PROBLEM STATEMENT:
Extract the lines verbatim, beginning with the line that contains "779x465 pixels." and stopping after the line that contains "(x=182, y=20)", with both of those lines included. Omit the pictures from your answer.

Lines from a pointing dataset
========================================================================

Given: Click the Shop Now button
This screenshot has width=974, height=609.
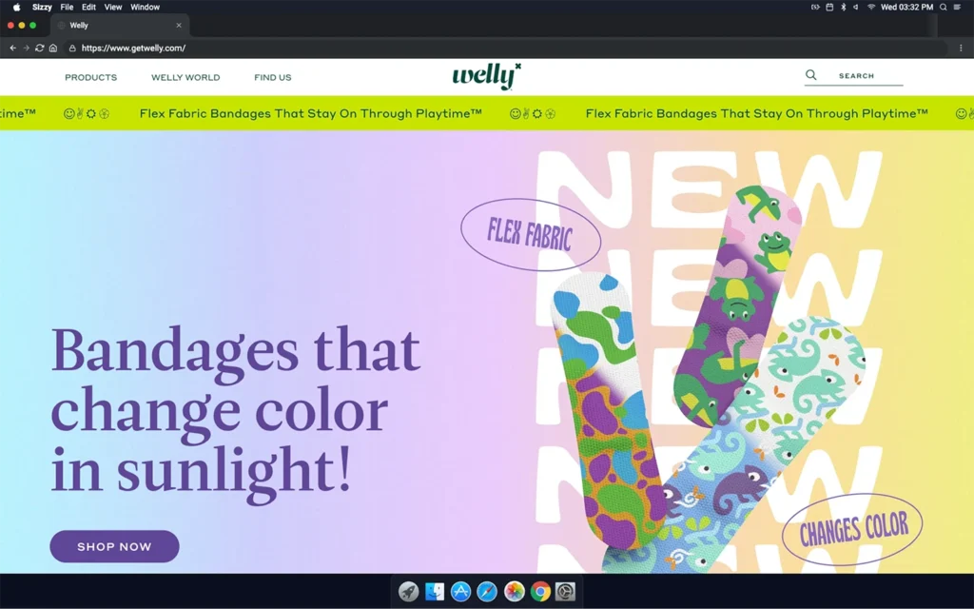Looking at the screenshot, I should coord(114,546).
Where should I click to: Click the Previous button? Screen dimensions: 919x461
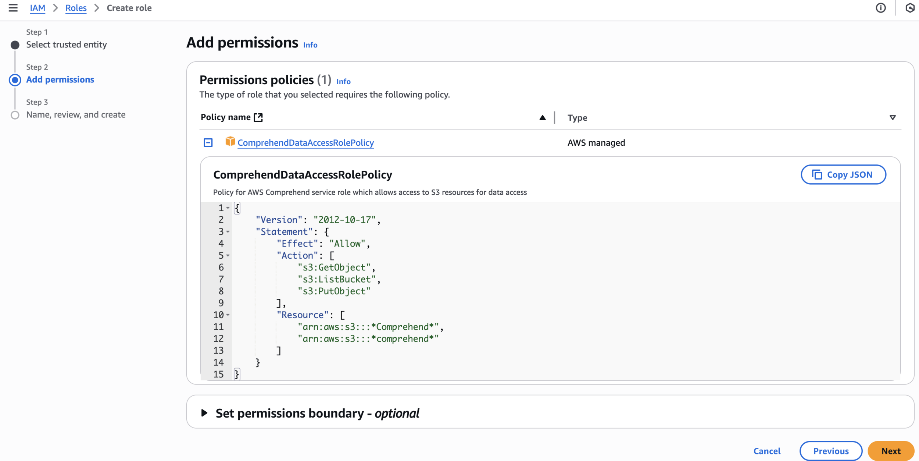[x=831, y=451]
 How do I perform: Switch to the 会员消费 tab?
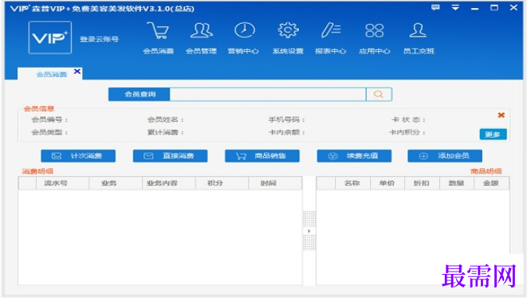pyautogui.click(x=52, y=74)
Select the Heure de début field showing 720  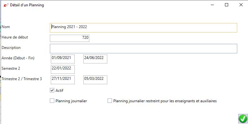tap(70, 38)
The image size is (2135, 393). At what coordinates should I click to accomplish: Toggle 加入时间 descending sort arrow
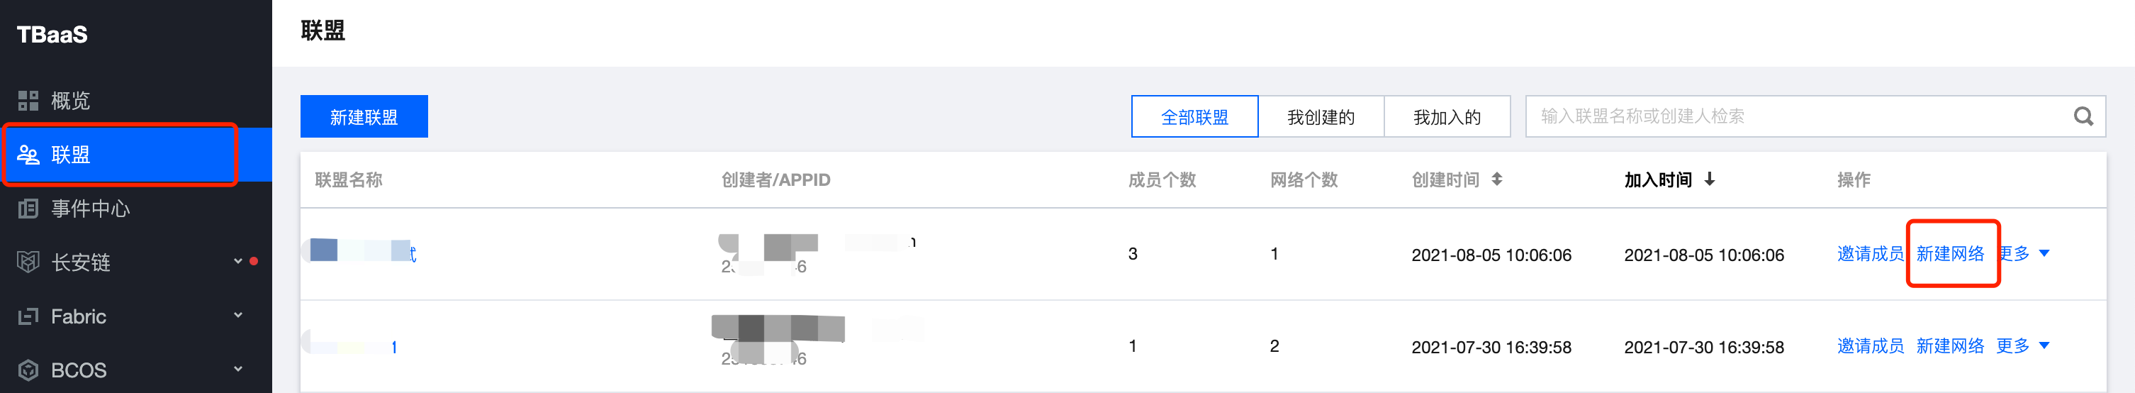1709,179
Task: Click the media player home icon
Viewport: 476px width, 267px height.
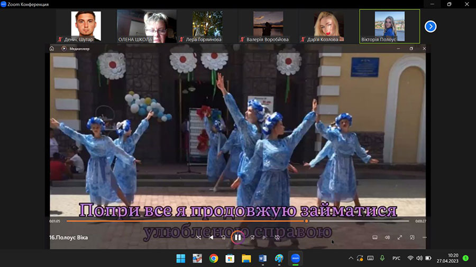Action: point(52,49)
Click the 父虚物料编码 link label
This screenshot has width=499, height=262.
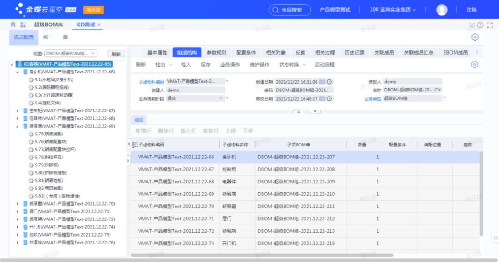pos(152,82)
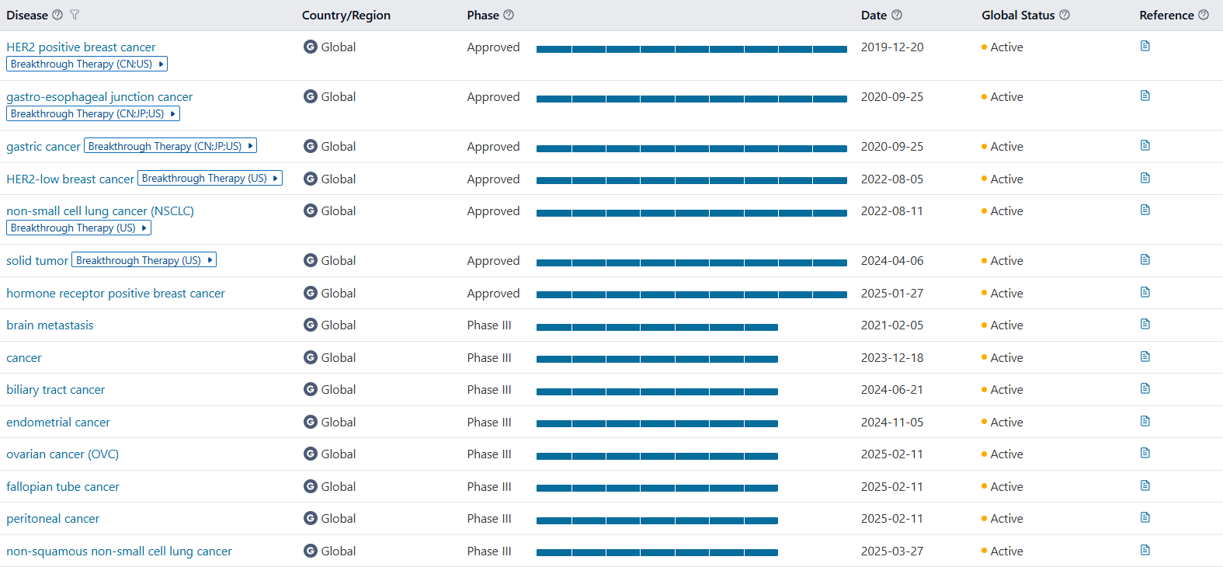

========================================================================

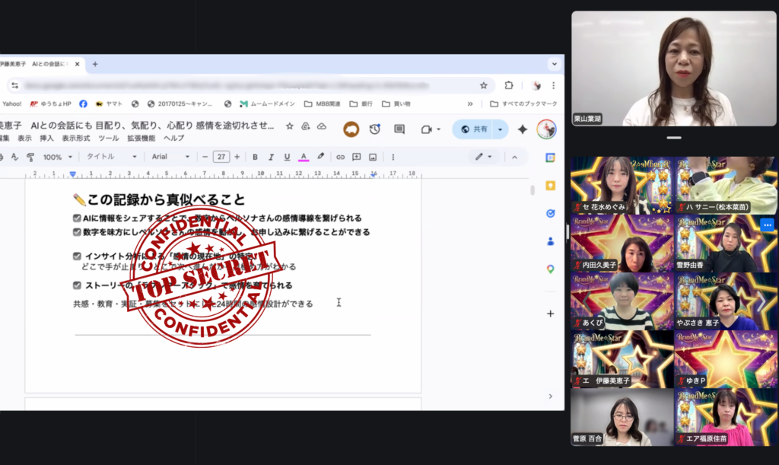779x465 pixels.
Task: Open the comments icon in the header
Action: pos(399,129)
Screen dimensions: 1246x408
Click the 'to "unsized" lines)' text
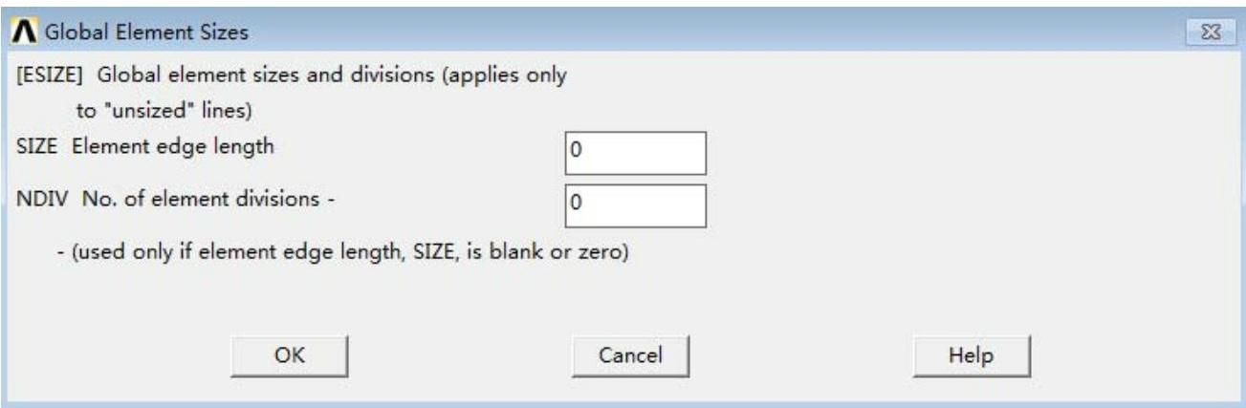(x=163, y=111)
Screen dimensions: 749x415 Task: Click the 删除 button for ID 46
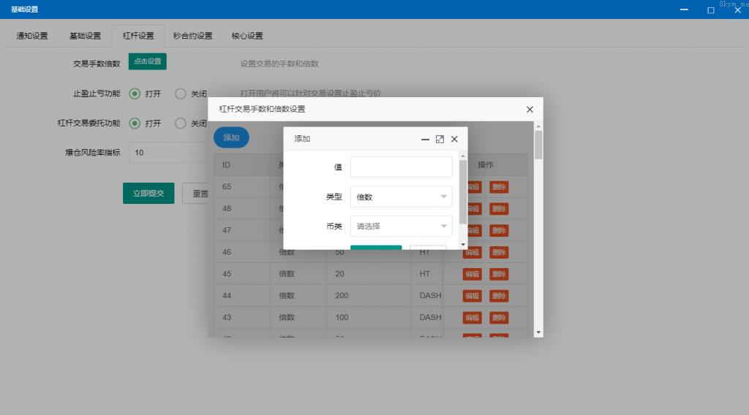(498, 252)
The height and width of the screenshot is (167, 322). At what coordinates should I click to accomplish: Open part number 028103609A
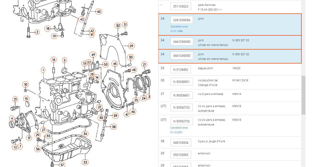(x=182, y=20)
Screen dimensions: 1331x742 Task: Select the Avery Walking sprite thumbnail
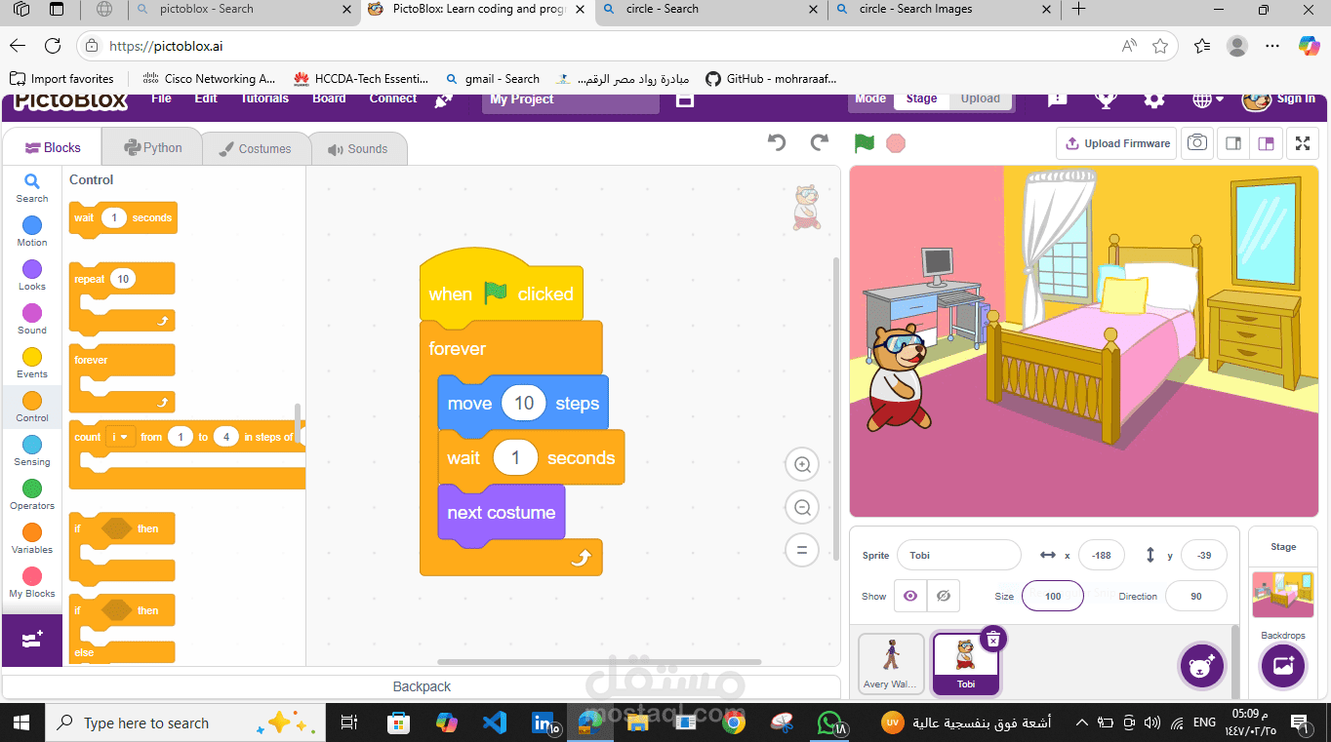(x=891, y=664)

========================================================================

ANSWER TO THE PROBLEM:
779x465 pixels.
Task: Open the comments icon in the header
Action: pos(399,129)
Screen dimensions: 1246x408
Click the 'to "unsized" lines)' text
(x=163, y=111)
Screen dimensions: 749x415 Task: Click the 删除 button for ID 46
(498, 252)
The height and width of the screenshot is (167, 322). At what coordinates should I click to accomplish: Open part number 028103609A
(x=182, y=20)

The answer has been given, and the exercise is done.